Alexander the Great

Tele-snap of the Tower of London

‘Alexander the Great remarked that the peoples of Asia were slaves because they had not learned to pronounce the word “No.” Let that not be the epitaph of the English speaking peoples or of parliamentary democracy, or of France, or of the many surviving liberal states of Europe… The preponderant world forces are upon our side; they have but to be combined to be obeyed. We must arm, Britain must arm, America must arm, we shall no doubt arm… People say, many people, we ought not to allow ourselves to be drawn into a theoretical antagonism between Nazidom and democracy. But the antagonism is here, now. If only we realise what is afoot and make up our minds in good time. Is this a call to war? Does anyone pretend that preparations for resistance against aggression amounts to the unleashing of war? I declare it to be the sole guarantee of peace, the finest and surest prospect of peace.’

The fate of Poland

‘Although the fate of Poland stares everyone in the face there are thoughtless dilettanti or purblind wordlings who sometimes ask us “what is it that Britain and France are fighting for?” To this I make the answer – if we let off fighting, you would soon find out… Few there are tonight who, looking back on these last seven months, would doubt that the British and French peoples were right to draw the sword of justice and of retribution.
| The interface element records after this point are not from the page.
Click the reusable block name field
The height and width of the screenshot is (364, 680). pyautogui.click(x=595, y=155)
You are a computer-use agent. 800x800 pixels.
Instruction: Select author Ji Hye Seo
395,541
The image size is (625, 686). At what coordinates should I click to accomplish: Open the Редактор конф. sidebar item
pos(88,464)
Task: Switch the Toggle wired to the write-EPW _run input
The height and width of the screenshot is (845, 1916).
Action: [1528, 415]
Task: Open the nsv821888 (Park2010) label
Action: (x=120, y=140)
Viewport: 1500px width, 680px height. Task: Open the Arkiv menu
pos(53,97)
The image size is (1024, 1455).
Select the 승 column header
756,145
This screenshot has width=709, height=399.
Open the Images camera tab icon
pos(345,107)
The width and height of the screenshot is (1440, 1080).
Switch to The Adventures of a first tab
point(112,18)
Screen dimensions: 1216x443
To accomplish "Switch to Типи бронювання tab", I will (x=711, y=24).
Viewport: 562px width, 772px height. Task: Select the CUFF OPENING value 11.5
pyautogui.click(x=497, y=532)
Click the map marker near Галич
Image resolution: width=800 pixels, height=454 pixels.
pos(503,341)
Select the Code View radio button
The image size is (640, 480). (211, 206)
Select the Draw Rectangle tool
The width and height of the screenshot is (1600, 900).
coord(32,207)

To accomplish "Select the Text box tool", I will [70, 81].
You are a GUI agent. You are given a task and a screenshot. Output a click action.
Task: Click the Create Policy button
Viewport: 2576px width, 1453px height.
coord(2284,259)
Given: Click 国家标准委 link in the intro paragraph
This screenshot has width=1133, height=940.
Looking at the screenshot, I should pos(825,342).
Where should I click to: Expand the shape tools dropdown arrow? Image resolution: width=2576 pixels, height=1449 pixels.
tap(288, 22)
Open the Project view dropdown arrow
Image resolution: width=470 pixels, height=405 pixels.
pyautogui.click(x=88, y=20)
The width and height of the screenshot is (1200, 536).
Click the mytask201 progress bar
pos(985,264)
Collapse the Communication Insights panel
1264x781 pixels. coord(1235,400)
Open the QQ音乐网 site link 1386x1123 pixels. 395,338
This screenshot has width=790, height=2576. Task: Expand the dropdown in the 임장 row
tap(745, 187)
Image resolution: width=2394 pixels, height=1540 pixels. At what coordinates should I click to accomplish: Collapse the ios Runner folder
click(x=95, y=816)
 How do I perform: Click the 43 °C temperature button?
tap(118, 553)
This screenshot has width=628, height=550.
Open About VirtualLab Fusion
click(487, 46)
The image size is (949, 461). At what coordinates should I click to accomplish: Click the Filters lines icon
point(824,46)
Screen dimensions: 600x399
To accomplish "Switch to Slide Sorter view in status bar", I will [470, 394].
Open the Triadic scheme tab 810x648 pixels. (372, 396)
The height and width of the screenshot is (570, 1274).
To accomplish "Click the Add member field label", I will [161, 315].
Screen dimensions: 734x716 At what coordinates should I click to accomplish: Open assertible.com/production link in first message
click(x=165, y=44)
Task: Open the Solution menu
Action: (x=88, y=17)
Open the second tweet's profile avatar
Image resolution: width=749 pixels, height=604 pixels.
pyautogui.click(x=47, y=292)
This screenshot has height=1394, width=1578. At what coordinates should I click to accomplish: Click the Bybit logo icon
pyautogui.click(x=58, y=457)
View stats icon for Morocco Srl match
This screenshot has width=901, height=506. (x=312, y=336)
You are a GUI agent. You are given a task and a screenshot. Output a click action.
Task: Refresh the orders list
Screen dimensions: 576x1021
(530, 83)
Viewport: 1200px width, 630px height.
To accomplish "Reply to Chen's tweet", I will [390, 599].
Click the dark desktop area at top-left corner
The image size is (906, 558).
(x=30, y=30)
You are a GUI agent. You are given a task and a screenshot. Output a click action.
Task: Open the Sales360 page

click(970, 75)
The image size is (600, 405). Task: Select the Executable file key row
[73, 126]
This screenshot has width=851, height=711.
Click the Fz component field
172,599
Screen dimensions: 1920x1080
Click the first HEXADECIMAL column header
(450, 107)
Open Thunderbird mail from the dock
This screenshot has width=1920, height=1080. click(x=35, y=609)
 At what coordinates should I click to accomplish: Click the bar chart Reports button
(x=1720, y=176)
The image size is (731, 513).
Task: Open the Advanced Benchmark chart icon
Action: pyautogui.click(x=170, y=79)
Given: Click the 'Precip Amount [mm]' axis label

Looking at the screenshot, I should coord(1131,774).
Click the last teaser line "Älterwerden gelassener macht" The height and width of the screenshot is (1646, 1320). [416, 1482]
Fewer still there are who would wish to sheathe it till sombre righteous work is done.’

‘All the world that is still free marvels at the composure and fortitude with which the citizens of London are facing and surmounting the great ordeal to which they are subjected, the end of which or the severity of which cannot yet be foreseen. It is a message of good cheer to our fighting forces on the seas, in the air, and in our waiting armies in all their posts and stations, that we send them from this capital city. They know that they have behind them a people who will not flinch or weary of the struggle – hard and protracted though it will be; but that we shall rather draw from the heart of suffering itself the means of inspiration and survival, and of a victory won not only for our own time, but for the long and better days that are to come.’

‘My heart bled for London and Londoners… The courage, the unconquerable grit and stamina of the Londonders showed itself from the very outset…. If the storm is to be renewed London will be ready, London will not flinch, London can take it again.’